We have bought a mare with an Irish Draught Horse Society passport.  I printed off the Change of Ownership form from IDHS website and previous owner has signed that.

However, the previous owner never had the passport changed by IDHS - she had it overstamped by Sport Horse Breeding of Great Britain.  So is it going to be a problem sending the Change of Ownership form in and getting the passport changed?

I dont really understand it all so if anyone could explain I'd be very grateful.  I have tried emailing, phoning and leaving messages with IDHS over the last 2 weeks but have not been able to get an answer.  I'm debating whether to just post off the form, passport and money and hoping for the best.


----------



## Sugar_and_Spice (17 July 2014)

Is it possible that the first passport issuer has been taken over by the second? That would explain why you can't get a reply.

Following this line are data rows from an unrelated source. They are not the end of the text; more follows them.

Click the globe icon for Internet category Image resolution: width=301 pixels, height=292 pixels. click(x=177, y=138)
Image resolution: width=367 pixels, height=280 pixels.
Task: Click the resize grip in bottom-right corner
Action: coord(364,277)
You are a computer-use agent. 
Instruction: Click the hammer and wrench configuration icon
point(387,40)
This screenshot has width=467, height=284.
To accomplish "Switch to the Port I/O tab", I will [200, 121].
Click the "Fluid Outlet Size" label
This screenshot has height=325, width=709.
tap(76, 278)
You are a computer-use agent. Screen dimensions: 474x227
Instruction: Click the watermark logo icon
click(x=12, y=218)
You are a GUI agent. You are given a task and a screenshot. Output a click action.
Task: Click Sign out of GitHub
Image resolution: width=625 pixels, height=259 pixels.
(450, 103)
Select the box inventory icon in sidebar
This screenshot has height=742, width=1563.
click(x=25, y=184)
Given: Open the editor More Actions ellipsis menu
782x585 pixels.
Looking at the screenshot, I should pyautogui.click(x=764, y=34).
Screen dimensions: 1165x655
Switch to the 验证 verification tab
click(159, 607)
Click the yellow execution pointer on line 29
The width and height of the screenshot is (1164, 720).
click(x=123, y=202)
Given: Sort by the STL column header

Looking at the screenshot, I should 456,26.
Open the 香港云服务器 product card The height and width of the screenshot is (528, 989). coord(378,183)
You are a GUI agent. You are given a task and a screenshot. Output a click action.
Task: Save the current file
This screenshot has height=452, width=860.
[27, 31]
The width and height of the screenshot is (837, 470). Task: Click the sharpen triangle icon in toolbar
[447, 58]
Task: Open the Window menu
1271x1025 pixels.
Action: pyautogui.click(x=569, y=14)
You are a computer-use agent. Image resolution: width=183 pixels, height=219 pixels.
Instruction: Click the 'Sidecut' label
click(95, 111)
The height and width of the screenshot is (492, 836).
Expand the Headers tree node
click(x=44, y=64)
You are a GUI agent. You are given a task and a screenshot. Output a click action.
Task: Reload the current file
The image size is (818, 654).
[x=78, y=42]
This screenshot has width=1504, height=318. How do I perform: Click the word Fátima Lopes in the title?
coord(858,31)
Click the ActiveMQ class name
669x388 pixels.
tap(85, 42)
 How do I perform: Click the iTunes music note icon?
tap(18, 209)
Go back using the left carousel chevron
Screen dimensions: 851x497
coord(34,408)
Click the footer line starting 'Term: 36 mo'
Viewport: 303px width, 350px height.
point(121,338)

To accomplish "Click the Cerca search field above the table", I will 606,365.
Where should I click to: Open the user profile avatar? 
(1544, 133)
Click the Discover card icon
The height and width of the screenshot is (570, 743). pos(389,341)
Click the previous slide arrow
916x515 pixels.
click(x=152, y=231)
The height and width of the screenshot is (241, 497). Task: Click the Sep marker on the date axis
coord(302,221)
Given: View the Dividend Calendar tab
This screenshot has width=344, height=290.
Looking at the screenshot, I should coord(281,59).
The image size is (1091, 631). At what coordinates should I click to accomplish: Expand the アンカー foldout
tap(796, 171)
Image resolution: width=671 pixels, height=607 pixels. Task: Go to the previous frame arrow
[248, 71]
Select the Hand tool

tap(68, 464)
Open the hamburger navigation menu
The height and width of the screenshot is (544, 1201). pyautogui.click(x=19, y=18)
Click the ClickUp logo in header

I would contact Sport Horse Breeding of Great Britain and ask why someone would have a passport over stamped by them and also ask what is their relationship to the Irish Draught Horse Society .

 It might be that they haven't taken over the Irish Daught Horse Society passports, but that maybe the previous owner of the horse wanted him registered with two societies. That's common for competition purposes, eg you could have a piebald who is also a purebred horse, so the breed society passport would be over stamped by the British Skewbald & Piebald Association if the owner wanted to enter shows run by BSPA. 

The old owner should have put the passport in their name but many people don't. I bought a horse in this situation and I had to give the passport issuer the old owners details as well as my own. They didn't add the old owner to the passport it was just for their records.

When you post it off use a signature postal service so if it doesn't get delivered it will hopefully be sent back to you.


----------



## JanetGeorge (18 July 2014)

Have you had NO answer from IDHS(GB)?  THAT disurbs me! (I'm a trustee of IDHS(GB) and I'd HOPE we're a bt more efficient than that!)  Getting passports overstamped is very common - for showing etc.

If the last owner signed the change of ownership form then there shouldn't be any problem getting the passport changed.  Was it the main office you contacted, or Annie - who does passports?


----------